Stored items
--------

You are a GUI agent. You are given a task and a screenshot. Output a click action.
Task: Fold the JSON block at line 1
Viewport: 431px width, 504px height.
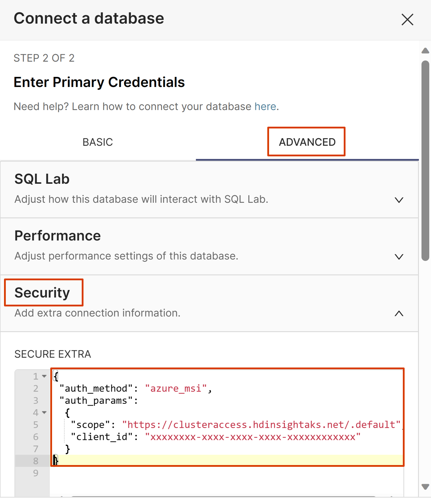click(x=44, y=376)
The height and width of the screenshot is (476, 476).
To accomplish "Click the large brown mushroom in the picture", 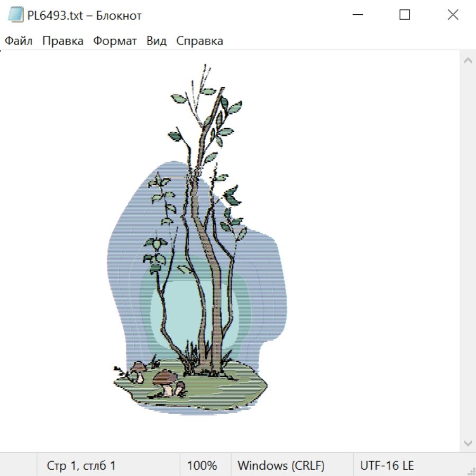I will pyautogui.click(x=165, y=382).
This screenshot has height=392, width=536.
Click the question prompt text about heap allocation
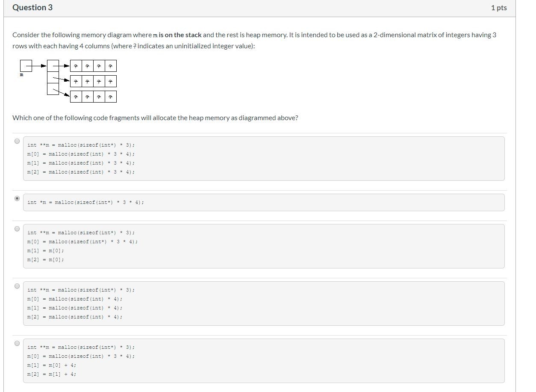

--------

Copy each line from the entries above that has the word "screenshot" in it.

Task output »
You are a GUI agent. You are given a task and a screenshot. Output a click action.
The height and width of the screenshot is (476, 476).
This screenshot has height=392, width=536.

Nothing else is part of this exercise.